Site based adventures are cool too. A site based adventure in my
campaign might be a commando style raid on a castle, or infiltrating
a thieves guild, or it could be an entrance to the hollow world or a
trek to a lost city in a swamp or jungle somewhere.
My adventures often have a political bent to them. Politics and court
intrigue happen, if not often, at least regularly. When I start a
campaign I generally have an idea, and sometimes I completely map
out, the major and minor factions in play, what their various agenda
are, how they compete with each other and what the odds are of any
given plot coming to fruition. Then the PCs are added to the
equation.
When I figure out what a faction is, I figure out it's leader, it's
goals, it's resources and it's allies. Is the faction overt or
covert? Some factions have sub-factions, a good example being
different orders within the same religion. My current project has the
Duke (Political, Military Power, Wealthy, Overt), The Thieves Guild
(Subversive, Wealthy, Covert) and the Dwarves (Racial, Wealthy,
Seemingly Harmless) vying for power over a wealthy trading center.

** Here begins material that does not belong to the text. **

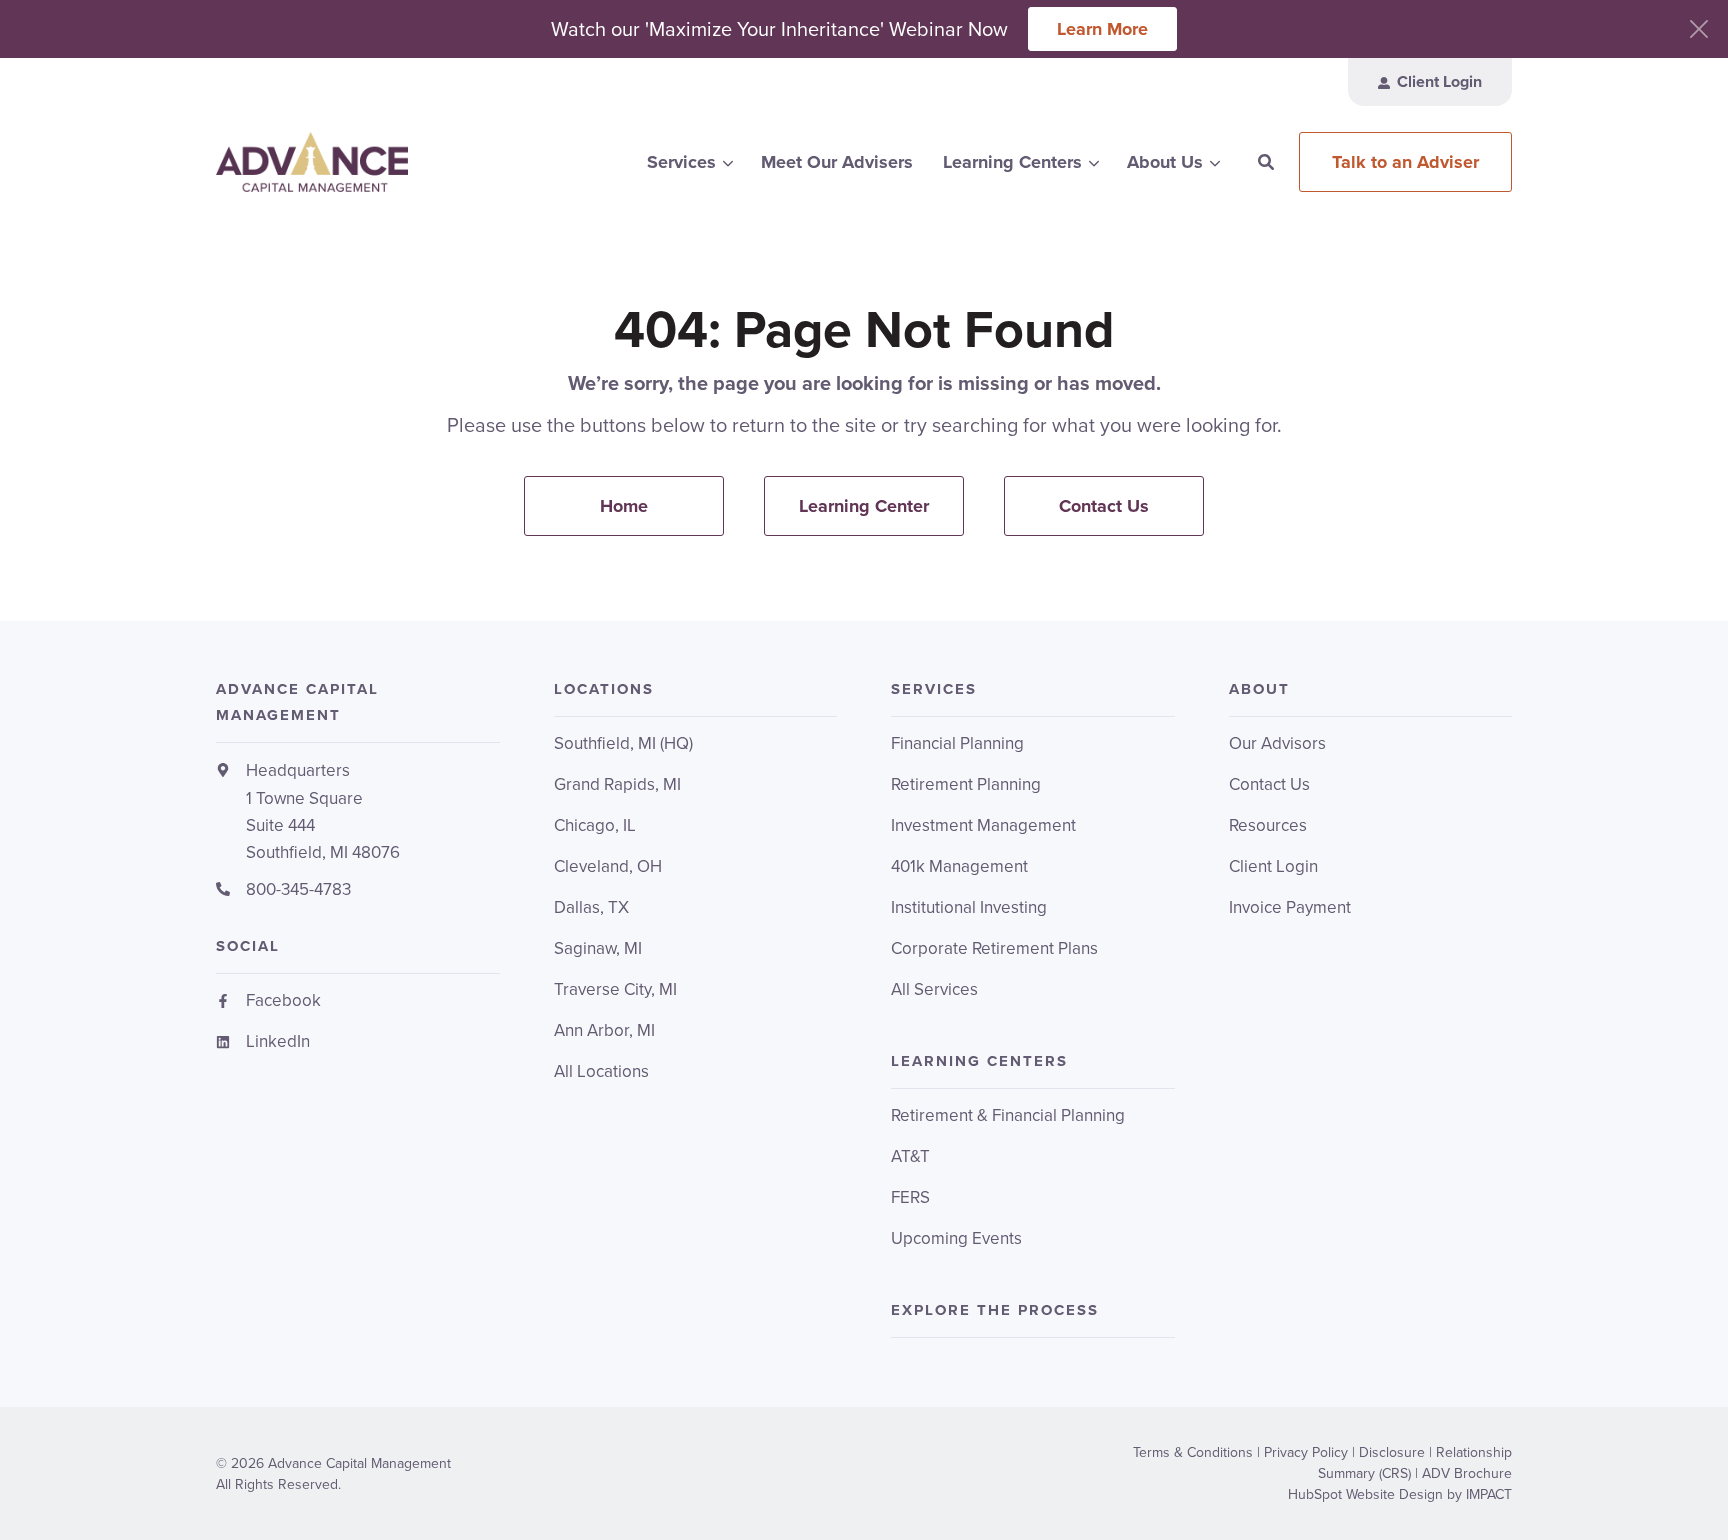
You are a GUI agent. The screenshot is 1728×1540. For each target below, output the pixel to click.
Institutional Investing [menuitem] (969, 907)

The Thieves Guild and the Dwarves are somewhat allied, with the
Dwarves having completely infiltrated the Thieves Guild and subverted
it subtly towards their own goals. The Duke's faction is unaware that
the Dwarves are working as a group towards their own goals, or that
they have infiltrated the Thieves Guild so thoroughly, and they
consider the Thieves Guild to be less powerful than it really is. The
Thieves Guild is more or less happy with the status quo in the city
and enjoys having brought the Dwarven community so completely under
their control. Clearly, the obvious power in town is the Dukes,
digging around some will reveal the influence of the Thieves Guild,
but you'd have to be pretty deep to even notice the Dwarves doing
anything nefarious.
Minor factions, like the various church orders or the smuggling ring,
support or are used by the bigger, more powerful factions. Some are
involved with more than one faction, like the merchants, who support
the Duke primarily, but have to deal with the Thieves Guild. Some
factions are concentrated, usually the powerful ones, some are
diffuse, like the merchants, who are a collection of like minded
individuals more than an organized group. Maybe one day they'll
organize and then they'll wield real power.
Factions might be powerful in one area and weak in another. The Duke
is powerful throughout the duchy, the Thieves Guild primarily in the
city. Factions might believe they are more powerful than they
actually are, like the Duke in a barony contemplating rebellion.